In part, I listened to Australia Felix, in anticipation of reading The Getting of Wisdom, also by Henry Handel Richardson, which was my first full recording for AWW2013. It was also one of my book club’s novels for this year. While not everyone in the book club liked Richardson’s coming of age tale, it’s here that her talent for drawing difficult personalities is first evident in the character of Laura Tweedle Rambotham. Again, this recording is available at Librivox and the Internet Archive. At the time of writing this post, the recording had been downloaded over 100, 000 times, a statistic of which I’m very proud.

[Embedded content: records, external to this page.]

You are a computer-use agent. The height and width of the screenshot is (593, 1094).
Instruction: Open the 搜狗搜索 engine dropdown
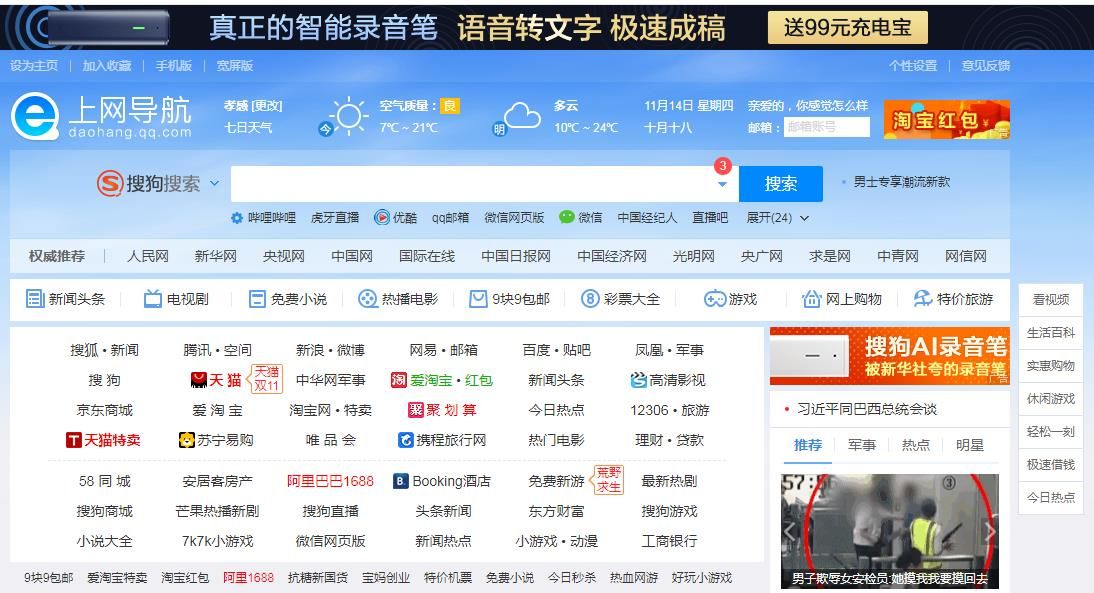pos(213,184)
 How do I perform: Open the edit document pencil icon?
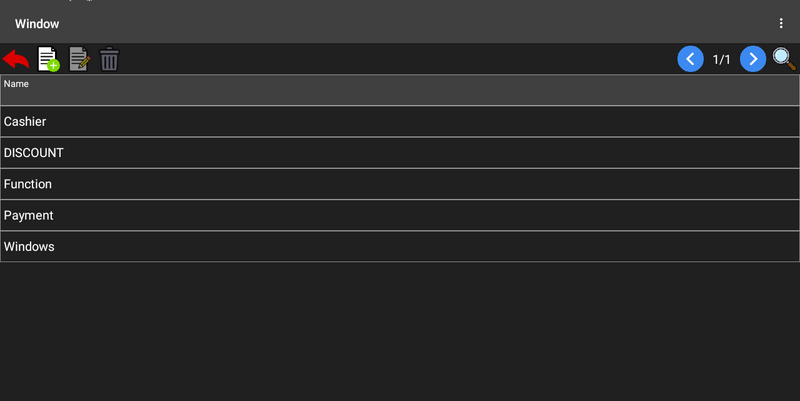click(79, 59)
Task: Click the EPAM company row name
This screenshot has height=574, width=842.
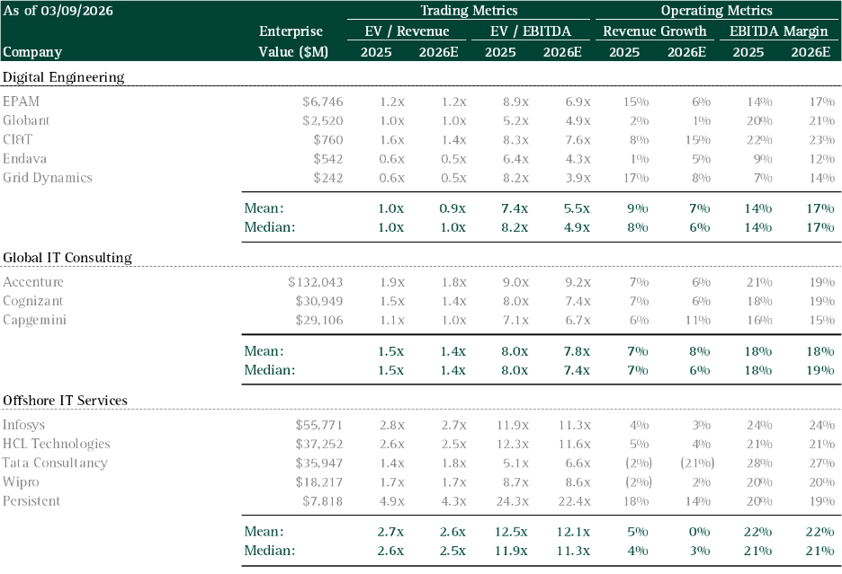Action: pos(22,101)
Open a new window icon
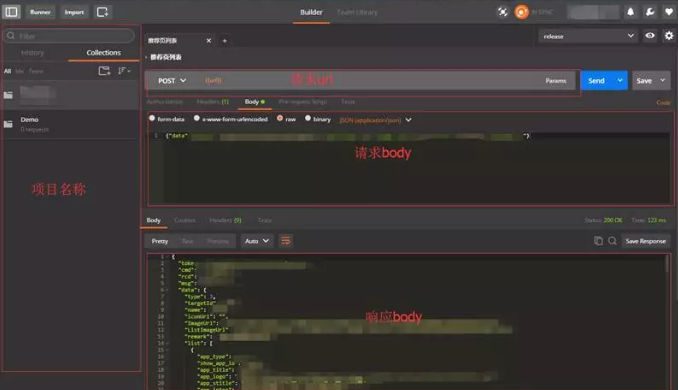The width and height of the screenshot is (678, 390). 102,12
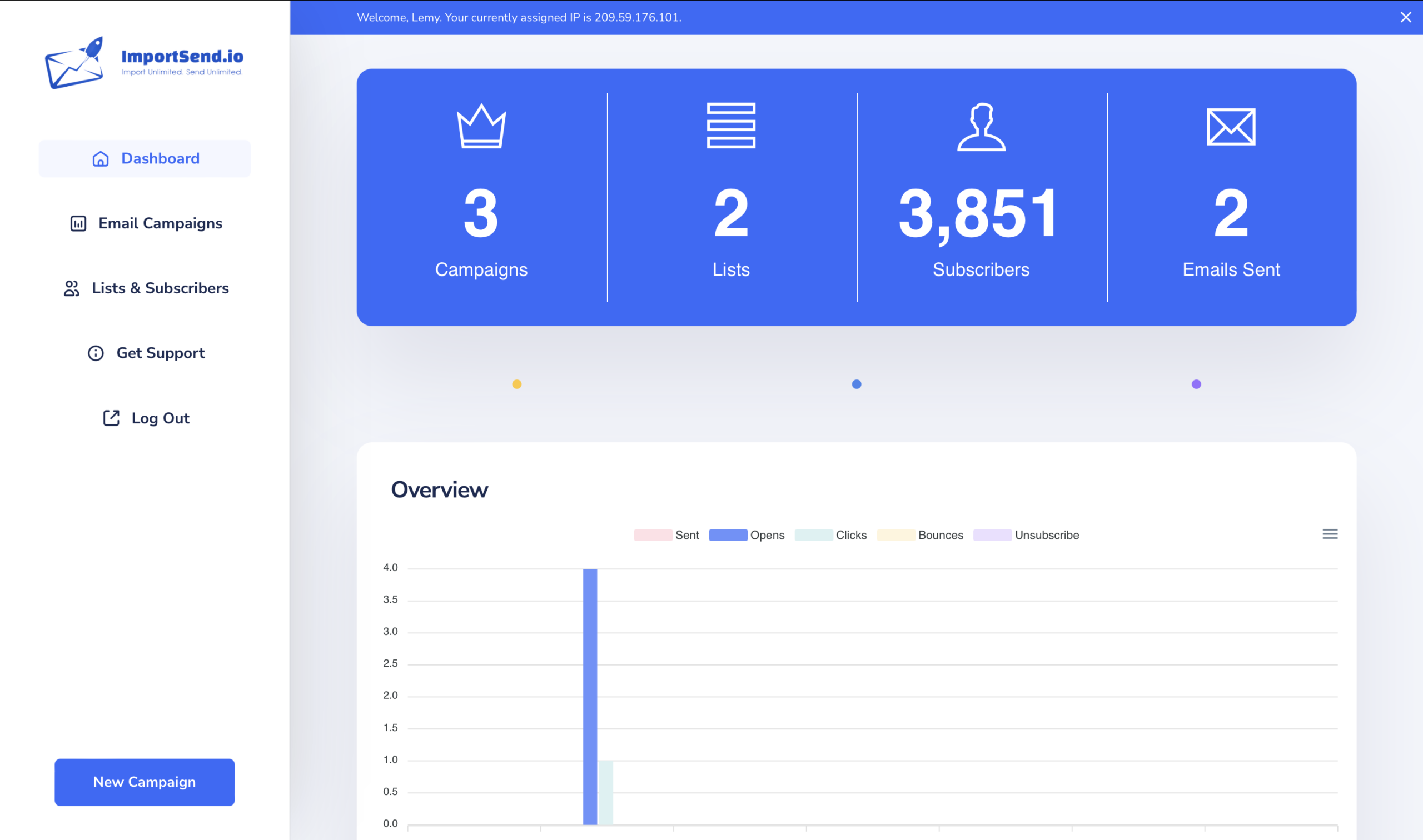The image size is (1423, 840).
Task: Click the ImportSend.io rocket envelope logo
Action: click(74, 63)
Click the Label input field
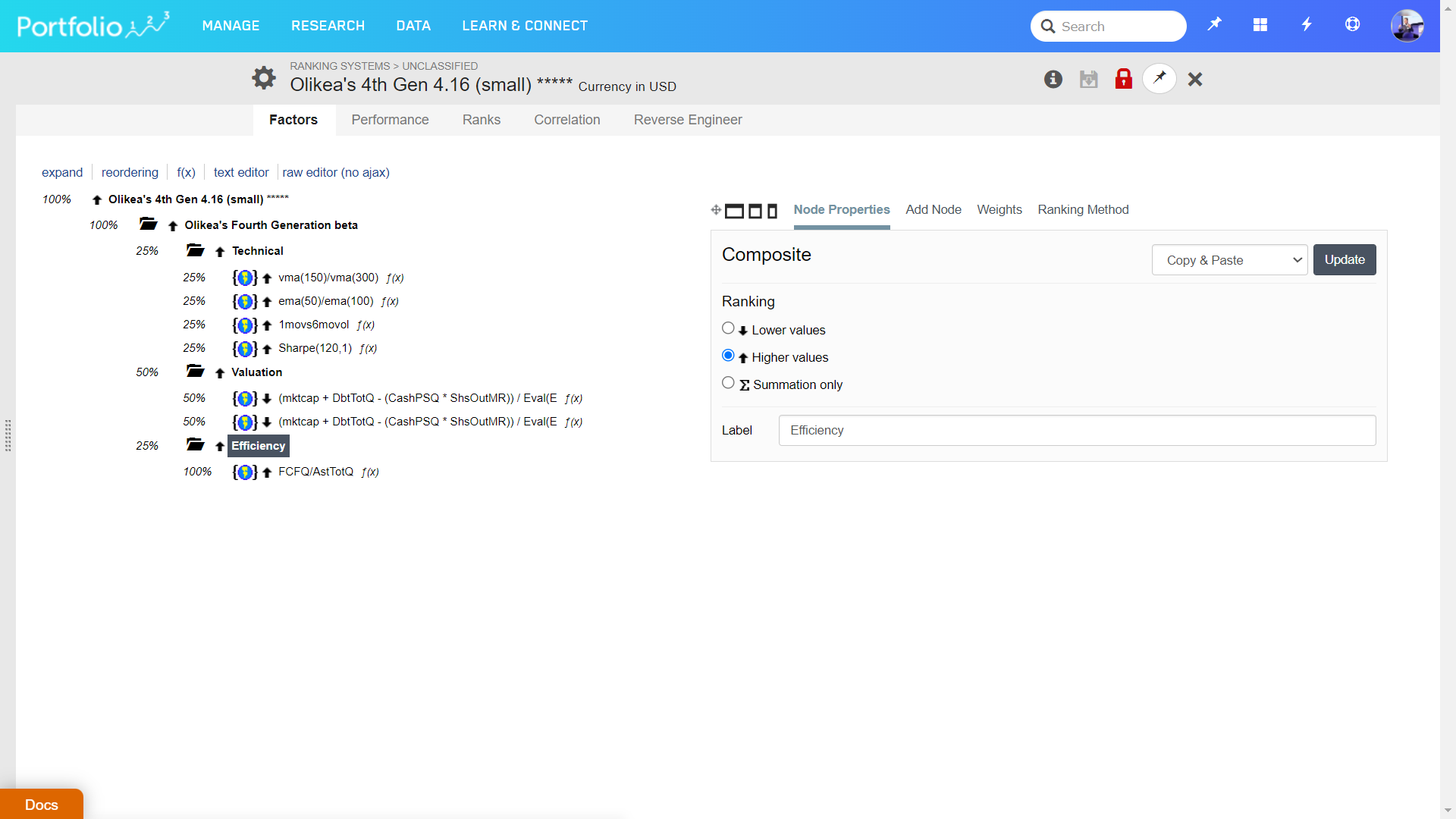Image resolution: width=1456 pixels, height=819 pixels. 1076,430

In between reading and listening to Librivox audiobooks, I read a memoir by Michelle Dicinoski.  Ghost Wife is Michelle’s telling of her and her partner Heather’s decision to travel to Canada to get married, a union that would have no legal status on their return to Australia. In between are woven other stories from Michelle’s family history of events and persons never acknowledged by institutions and their documentations, present only in hearts, memories and anecdotes. While I can’t review this book, I can and will recommend you read it as a way of thinking through one of contemporary Australia’s most pressing ethical issues.

Before discussing the final book I recorded for the year, it’s worth mentioning a seminar I attended as part of the University of Queensland’s events for the 2013 Brisbane Writers Festival, where Rob Spillman, the editor of Tin House magazine, spoke about his publication’s response to VIDA’s campaign and survey of bias against women in US literature. I made some notes and tweeted a summary of them afterwards:

Bush Studies by Barbara Baynton was the final complete recording I did in 2013. In preparation, I listened to a recording of Henry Lawson’s The Drover’s Wife by way of seeing what Baynton’s writing was responding to in the national cultural imagination of the time, since, after the number of her marriages, her reaction to the writers of The Bulletin School, seems to be the next most frequent way of discussing her (work).  Lawson’s wife is hard working and often alone with her children, but she is ultimately safe and content in her life. In contrast, the women in Baynton’s stories are used and abused by their husbands and itinerant swagmen. Similarly, the bush man is intolerant and exploitative of Aboriginals and (principally) Chinese settlers, while the bush itself is full of dangers. For me, The Chosen Vessel was utterly chilling, while Bush Church runs the gamut from charming, amusing moments where the naivety of a newly arrived clergyman is exploited by the less God-faring population (I was going to use citizenry, but that would be inaccurate), to the grimness of everyday violence.

Upon reflection, I had a good, if sporadic AWW year in 2013. From reading over my first post for the year, I basically set my own challenge and I seem to have covered everything I mentioned in that, if I didn’t say much more about the poetry. But more on that in the 2014 challenge. See you there!